Falls grünes Licht aus der Kreisstadt kommen sollte, schließt der Bürgermeister auch einen "gewissen Aufruhr" im Ort nicht aus. In diesem Falle hoffe er, dass der Betrieb der Anlage - wie vom Betreiber behauptet - keine Belastung für Anwohner darstelle, die Lebensqualität nicht darunter leide und "sich die Wogen so schnell wieder glätten", betont Lohr. "Vor ein paar Jahren beim Bau des Windrades war es ja ähnlich."

Der Bauer: "Wenn ich die Baugenehmigung erhalte, wird die Anlage gebaut", sagt Thomas Hunger. Er habe nicht vor, den Betrieb zu vergrößern. "Ich will ihn nur optimieren", so der Chef des Familienbetriebs, den er seit 2001 zusammen mit seiner Lebensgefährtin betreibt. "Es wird nicht mehr stinken als jetzt", versichert der Landwirt. Im Gegenteil. Da die Anlage gasdicht abgeschlossen und im alten Becken quasi nur noch "gereinigte" Gülle gelagert werde, dürfte die Geruchsbelästigung eher geringer werden. Ein Zukauf von Gülle und Futter sei nicht erforderlich. Der Viehbestand - je 70 Milchkühe und Jungtiere - soll ebenfalls nicht vergrößert werden.

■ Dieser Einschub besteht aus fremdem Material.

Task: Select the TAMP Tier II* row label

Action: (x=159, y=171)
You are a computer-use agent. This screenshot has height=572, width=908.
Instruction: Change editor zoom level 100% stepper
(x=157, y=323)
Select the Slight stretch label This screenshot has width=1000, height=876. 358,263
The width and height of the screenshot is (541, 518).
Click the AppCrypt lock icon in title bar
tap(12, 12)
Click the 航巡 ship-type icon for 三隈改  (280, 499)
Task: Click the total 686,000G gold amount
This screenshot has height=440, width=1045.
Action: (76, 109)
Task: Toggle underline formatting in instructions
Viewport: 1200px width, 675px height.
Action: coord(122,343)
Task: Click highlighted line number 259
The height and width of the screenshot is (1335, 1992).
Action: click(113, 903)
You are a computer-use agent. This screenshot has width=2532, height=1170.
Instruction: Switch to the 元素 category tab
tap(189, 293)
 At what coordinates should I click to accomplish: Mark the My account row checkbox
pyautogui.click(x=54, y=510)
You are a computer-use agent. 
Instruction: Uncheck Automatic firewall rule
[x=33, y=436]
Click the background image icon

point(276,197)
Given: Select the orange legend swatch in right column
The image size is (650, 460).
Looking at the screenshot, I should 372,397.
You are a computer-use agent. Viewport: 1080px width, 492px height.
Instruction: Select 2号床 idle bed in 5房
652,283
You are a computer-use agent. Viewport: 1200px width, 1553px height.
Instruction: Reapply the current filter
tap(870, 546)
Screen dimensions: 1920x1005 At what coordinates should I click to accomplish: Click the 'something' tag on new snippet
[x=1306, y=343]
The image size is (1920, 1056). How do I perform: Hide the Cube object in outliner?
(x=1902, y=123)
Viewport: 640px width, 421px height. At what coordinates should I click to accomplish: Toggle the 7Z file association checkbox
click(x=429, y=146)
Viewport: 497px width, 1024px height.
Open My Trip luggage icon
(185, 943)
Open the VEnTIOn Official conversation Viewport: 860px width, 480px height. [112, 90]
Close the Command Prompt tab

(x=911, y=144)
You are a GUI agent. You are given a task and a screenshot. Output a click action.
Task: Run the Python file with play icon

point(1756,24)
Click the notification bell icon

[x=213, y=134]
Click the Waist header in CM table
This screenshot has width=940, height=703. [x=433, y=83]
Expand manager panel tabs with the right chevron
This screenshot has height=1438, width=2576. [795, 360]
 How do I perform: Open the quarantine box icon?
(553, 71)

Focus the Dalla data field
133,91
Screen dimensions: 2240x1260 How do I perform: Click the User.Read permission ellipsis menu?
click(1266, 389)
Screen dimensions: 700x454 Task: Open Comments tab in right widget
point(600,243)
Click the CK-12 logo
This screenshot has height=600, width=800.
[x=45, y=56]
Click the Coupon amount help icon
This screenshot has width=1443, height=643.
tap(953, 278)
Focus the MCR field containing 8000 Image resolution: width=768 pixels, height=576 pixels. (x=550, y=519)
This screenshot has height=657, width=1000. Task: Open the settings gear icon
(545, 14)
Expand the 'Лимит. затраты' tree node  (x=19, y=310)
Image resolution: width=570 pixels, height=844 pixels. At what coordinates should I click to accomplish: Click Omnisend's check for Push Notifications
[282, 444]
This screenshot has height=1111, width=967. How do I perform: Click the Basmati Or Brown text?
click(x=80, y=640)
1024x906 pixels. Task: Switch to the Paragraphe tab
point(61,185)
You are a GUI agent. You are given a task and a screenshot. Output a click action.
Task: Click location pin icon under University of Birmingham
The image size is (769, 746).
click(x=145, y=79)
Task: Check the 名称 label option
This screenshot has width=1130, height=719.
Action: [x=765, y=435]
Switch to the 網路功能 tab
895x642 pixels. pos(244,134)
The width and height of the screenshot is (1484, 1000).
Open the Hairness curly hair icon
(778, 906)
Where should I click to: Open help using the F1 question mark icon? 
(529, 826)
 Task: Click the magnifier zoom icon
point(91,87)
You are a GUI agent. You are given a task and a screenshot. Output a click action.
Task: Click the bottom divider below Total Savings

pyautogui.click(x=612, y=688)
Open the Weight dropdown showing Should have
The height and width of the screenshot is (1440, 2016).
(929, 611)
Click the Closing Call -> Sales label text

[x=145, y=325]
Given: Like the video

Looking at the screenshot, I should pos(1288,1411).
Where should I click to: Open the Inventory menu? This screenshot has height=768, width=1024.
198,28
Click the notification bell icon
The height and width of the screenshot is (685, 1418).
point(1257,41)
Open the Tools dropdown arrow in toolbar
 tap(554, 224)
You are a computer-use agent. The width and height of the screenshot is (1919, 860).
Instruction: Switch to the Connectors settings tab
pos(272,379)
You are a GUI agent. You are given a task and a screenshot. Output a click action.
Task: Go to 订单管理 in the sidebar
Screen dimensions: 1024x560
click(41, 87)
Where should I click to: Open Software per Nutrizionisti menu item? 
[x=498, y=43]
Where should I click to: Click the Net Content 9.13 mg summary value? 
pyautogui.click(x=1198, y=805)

Allerdings, schränkt der 35-Jährige ein, gebe es auch eine Alternative. Statt aus Biomasse Strom zu erzeugen könne er sich vorstellen, verstärkt Ackerbau als zweites wirtschaftliches Standbein neben der Milchproduktion zu betreiben. "Dafür müsste ich aber mehr Ackerfläche pachten", erläutert der Biobauer seinen Plan B. In und um Börnichen gebe es einige Flächen, die dafür in Frage kommen würden, hofft Hunger auf Pachtverträge mit den Besitzern.


Bauernland Agrar ohne Erfolg

In Großolbersdorf sind vor einigen Jahren die Pläne der Bauernland Agrar AG für den Bau einer Biogasanlage auf dem Gelände der Motorenwerke Zschopau im Ortsteil Hohndorf gescheitert. Die Bauernland Agrar hatte bereits 2013 ihr Vorhaben auf Eis gelegt, nachdem das dafür infrage kommende Grundstück nach der Insolvenz von MZ unter Zwangsverwaltung gestellt worden war. Zwei Jahre später gab sie das Vorhaben ganz auf. Vor allem unter den Hohndorfern gab es Widerstand. Anwohner fürchteten eine mögliche Geruchs- und Lärmbelästigung. Eine Bürgerinitiative hatte sich seit Bekanntwerden der Pläne gegen den Bau der Biogasanlage einsetzt. Im Oktober 2011 legte die Bürgerinitiative eine Liste mit 531 Unterschriften von Großolbersdorfer Einwohnern gegen den Bau der Biogasanlage vor.